:: Supplied entries ::
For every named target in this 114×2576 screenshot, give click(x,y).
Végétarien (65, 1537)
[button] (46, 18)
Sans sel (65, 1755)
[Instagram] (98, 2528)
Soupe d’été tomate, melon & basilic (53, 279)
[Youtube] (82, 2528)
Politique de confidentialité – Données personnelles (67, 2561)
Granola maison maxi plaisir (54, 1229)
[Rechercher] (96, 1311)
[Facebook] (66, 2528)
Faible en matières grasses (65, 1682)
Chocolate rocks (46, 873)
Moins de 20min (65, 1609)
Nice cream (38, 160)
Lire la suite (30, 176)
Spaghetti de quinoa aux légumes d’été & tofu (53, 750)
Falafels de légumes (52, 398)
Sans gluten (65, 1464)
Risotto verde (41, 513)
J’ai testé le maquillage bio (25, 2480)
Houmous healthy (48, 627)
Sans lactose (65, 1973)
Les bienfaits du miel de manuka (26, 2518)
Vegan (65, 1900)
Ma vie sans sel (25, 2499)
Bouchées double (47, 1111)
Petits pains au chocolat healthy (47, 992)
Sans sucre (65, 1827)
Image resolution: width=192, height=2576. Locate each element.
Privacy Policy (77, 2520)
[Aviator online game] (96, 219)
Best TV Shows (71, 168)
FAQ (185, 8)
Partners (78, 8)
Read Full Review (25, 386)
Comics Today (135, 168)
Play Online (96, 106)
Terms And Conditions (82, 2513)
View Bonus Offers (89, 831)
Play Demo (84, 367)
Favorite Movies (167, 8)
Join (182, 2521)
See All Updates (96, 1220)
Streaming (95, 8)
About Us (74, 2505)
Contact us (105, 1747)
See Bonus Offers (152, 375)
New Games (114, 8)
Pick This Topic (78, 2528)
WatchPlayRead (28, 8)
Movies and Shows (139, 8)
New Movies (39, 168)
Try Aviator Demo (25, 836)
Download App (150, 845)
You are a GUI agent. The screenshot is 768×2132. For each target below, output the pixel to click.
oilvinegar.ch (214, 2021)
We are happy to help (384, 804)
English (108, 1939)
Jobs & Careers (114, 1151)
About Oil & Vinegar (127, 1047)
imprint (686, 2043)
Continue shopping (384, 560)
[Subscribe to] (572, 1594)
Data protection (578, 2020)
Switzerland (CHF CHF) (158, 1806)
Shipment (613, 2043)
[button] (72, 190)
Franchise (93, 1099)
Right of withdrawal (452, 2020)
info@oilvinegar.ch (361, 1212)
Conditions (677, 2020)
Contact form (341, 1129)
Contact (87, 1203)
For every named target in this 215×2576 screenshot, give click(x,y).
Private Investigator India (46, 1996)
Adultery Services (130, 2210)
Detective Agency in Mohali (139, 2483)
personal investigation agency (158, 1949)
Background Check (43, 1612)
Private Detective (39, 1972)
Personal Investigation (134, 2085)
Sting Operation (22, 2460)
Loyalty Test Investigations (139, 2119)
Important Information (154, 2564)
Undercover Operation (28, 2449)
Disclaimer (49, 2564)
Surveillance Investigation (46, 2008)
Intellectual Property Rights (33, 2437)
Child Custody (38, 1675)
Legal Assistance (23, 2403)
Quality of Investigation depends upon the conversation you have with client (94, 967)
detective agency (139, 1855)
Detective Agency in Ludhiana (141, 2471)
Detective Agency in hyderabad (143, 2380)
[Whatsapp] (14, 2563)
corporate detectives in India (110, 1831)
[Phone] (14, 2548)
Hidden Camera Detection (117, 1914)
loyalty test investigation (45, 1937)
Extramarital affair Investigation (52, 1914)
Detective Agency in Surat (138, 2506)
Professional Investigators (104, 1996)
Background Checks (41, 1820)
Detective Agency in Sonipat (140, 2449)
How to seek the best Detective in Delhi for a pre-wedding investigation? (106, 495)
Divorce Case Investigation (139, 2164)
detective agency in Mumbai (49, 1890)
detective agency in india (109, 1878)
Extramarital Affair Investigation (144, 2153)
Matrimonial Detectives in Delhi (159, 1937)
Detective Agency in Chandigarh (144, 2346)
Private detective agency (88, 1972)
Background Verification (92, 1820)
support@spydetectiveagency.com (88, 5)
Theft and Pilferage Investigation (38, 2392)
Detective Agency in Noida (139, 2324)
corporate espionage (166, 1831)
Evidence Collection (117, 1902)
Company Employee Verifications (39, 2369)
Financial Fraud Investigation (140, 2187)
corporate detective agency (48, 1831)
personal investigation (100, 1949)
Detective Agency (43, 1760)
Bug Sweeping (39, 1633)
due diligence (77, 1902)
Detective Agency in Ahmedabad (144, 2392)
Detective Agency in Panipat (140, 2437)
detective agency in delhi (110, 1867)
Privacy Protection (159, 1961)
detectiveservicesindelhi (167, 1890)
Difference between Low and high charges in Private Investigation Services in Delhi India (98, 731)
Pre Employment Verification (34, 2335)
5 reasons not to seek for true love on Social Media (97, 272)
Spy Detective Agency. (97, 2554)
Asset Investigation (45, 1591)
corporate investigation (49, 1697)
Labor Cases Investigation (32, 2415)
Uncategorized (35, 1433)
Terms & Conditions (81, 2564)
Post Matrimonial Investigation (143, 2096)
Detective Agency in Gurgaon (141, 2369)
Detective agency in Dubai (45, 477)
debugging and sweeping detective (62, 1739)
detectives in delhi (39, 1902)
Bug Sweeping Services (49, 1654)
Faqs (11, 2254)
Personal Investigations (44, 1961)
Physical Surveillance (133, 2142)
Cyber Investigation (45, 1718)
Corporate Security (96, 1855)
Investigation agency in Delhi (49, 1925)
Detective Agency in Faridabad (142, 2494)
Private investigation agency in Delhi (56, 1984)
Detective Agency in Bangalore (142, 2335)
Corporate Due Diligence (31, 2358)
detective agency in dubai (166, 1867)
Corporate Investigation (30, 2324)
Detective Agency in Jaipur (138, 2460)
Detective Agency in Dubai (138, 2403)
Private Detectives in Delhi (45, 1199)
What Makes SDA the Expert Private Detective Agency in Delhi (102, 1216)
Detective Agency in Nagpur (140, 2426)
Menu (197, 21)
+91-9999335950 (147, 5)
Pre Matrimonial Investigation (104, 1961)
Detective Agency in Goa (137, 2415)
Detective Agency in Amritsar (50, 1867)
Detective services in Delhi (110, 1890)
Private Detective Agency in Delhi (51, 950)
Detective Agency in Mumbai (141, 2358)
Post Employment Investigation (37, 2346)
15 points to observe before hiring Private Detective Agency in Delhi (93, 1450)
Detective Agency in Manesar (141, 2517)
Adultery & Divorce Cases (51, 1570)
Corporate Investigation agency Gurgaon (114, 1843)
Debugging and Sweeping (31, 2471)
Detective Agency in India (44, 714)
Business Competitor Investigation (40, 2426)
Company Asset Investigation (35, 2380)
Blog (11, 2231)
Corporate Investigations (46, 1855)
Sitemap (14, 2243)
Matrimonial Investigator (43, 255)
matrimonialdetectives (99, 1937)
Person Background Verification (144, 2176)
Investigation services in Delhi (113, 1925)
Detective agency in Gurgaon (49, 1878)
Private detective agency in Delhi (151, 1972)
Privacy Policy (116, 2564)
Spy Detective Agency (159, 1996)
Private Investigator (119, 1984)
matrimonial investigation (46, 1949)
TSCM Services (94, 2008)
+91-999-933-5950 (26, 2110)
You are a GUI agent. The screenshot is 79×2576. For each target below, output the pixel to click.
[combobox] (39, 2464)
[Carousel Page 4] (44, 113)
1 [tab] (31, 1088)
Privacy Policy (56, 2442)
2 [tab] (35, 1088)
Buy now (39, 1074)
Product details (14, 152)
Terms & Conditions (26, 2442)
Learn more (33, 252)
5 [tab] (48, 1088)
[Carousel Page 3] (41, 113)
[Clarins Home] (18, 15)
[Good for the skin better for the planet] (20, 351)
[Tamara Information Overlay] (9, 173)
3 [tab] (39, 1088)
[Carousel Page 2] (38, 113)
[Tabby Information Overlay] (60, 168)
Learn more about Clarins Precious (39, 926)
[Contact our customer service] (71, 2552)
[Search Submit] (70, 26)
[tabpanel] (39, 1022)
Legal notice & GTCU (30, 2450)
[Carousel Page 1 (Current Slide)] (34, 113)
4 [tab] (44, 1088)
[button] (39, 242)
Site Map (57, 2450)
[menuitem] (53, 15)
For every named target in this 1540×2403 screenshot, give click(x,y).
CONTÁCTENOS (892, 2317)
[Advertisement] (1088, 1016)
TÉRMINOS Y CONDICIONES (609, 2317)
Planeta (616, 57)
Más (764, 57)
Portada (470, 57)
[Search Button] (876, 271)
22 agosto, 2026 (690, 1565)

:: Exercise aim ::
Output each line of the records above exactly, beginning at the first, and stop once the line containing "Faible en matières grasses (65, 1682)" has been output.

:: Answer box ::
For every named target in this 114×2576 screenshot, give click(x,y).
Végétarien (65, 1537)
[button] (46, 18)
Sans sel (65, 1755)
[Instagram] (98, 2528)
Soupe d’été tomate, melon & basilic (53, 279)
[Youtube] (82, 2528)
Politique de confidentialité – Données personnelles (67, 2561)
Granola maison maxi plaisir (54, 1229)
[Rechercher] (96, 1311)
[Facebook] (66, 2528)
Faible en matières grasses (65, 1682)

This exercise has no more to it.